La Tribune - Cette avalanche de cuivre chinois sur le marché va-t-elle se poursuivre ?
- Personne n'a aucune idée, ni de ce qui [leurs] reste ni de ce qu'[ils] vont en faire. Mais je doute qu'[ils] continuent de vendre à ce rythme et de mettre à nouveau 200 000 tonnes [cette année].

La Tribune - Donc, la récente chute du cuivre n'est justifiée que par des arguments artificiels, liés à la gestion des chocs chinois qui amplifient la menace d'un surplus de production cette année ?
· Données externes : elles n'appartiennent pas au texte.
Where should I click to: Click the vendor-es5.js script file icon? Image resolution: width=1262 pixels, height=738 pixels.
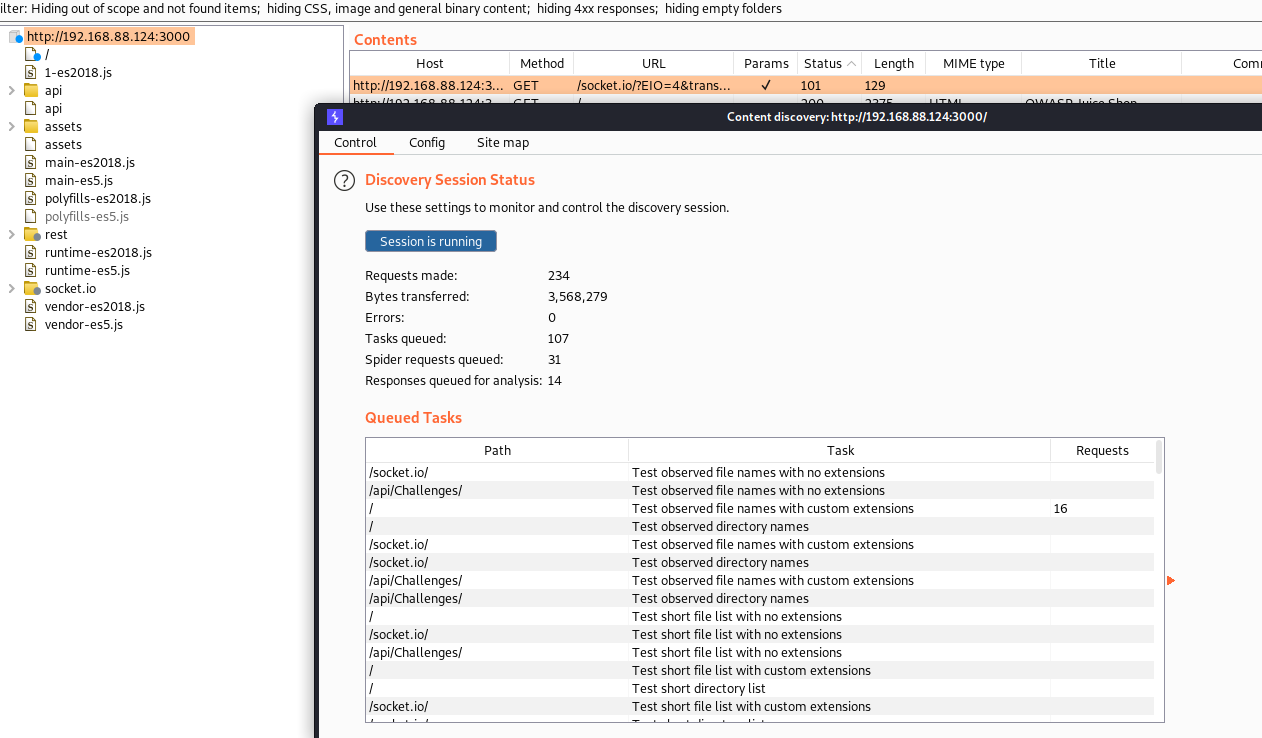(31, 325)
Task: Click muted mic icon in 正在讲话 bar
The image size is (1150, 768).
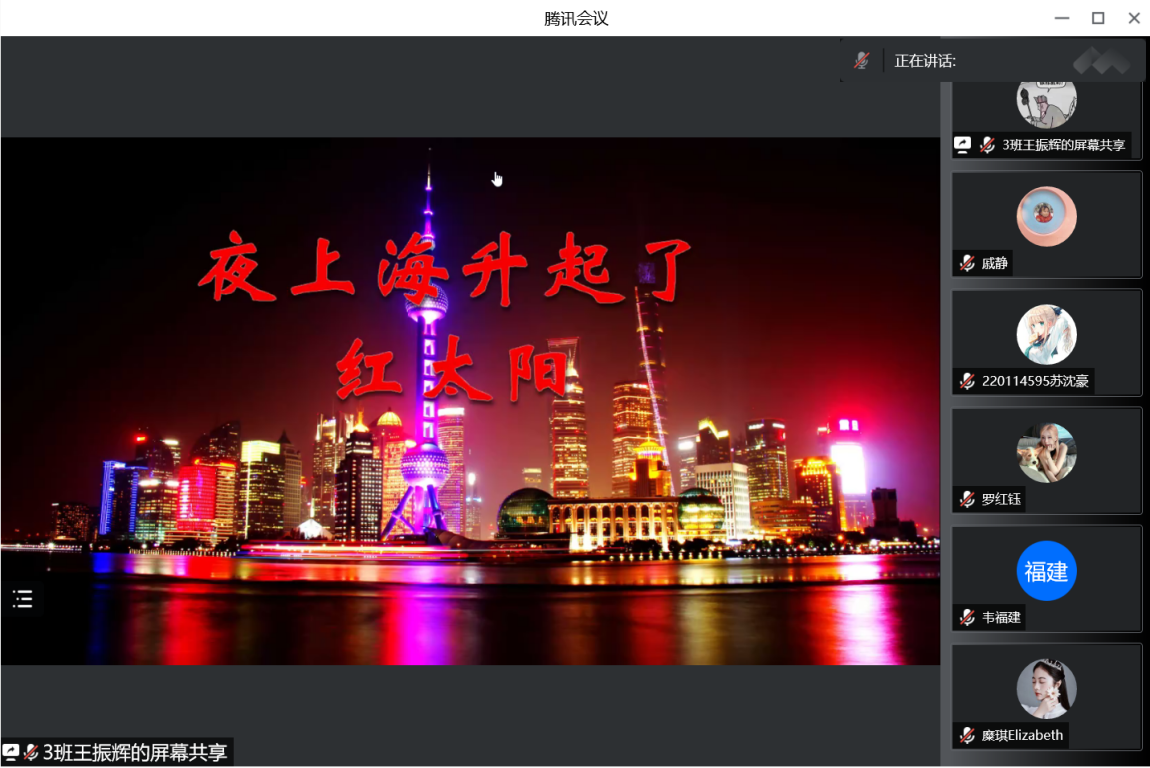Action: click(x=861, y=61)

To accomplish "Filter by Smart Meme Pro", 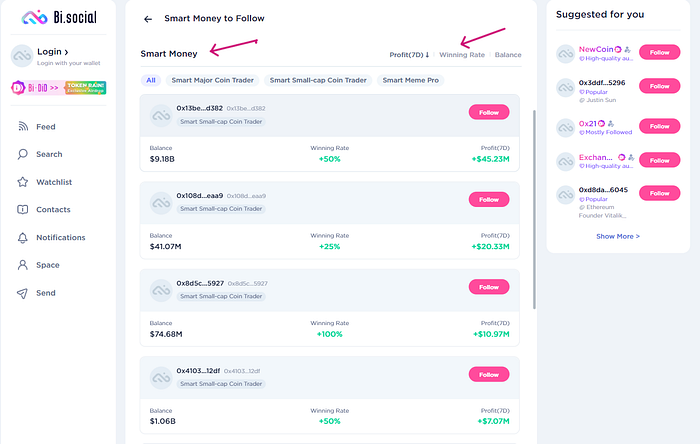I will click(412, 80).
- Il y autre chose. Cela fait longtemps que nous mettons en garde contre la bulle [spéculative, ndlr] affectant une partie du marché. Celle-ci a gonflé entre mai 2005 et mai 2006 pour emmener les prix à des niveaux que ne pouvaient le justifier les seuls fondamentaux [8.800 dollars la tonne le 11 mai dernier, ndlr]. Nous assistons aujourd'hui non à l'explosion mais au dégonflement de cette bulle. Et lorsque que certains, en particulier les "hedge funds", se disent, "nous avons eu cinq années fantastiques, peut être qu'il ne reste plus grand-chose [en terme de hausse]", et arrêtent d'acheter du métal ou commencent à devenir "short" [paris sur la baisse], alors, il est très difficile de soutenir le marché. Et ceux qui perdent de l'argent sont évidemment les derniers arrivés...

La Tribune - C'est le krach du cuivre ?
- Non. Ceci ne veut pas dire que les cours vont perdre toute la remonté observée depuis la fin 2001. Personne sur le marché ne croit que le cuivre va plonger de nouveau vers 2.000 dollars la tonne. Même nous observons une poursuite de l'affaiblissement des cours cette année, quand tout sera fini, le cuivre ne devrait pas moins rester au-dessus de ses moyennes historiques. La situation actuelle reflète simplement le fait que le marché "sent" un changement subtil dans les fondamentaux, interprète de façon un peu erronée ce changement, tout ceci en ayant le sentiment confus que le meilleur est passé et que la bulle se dégonfle.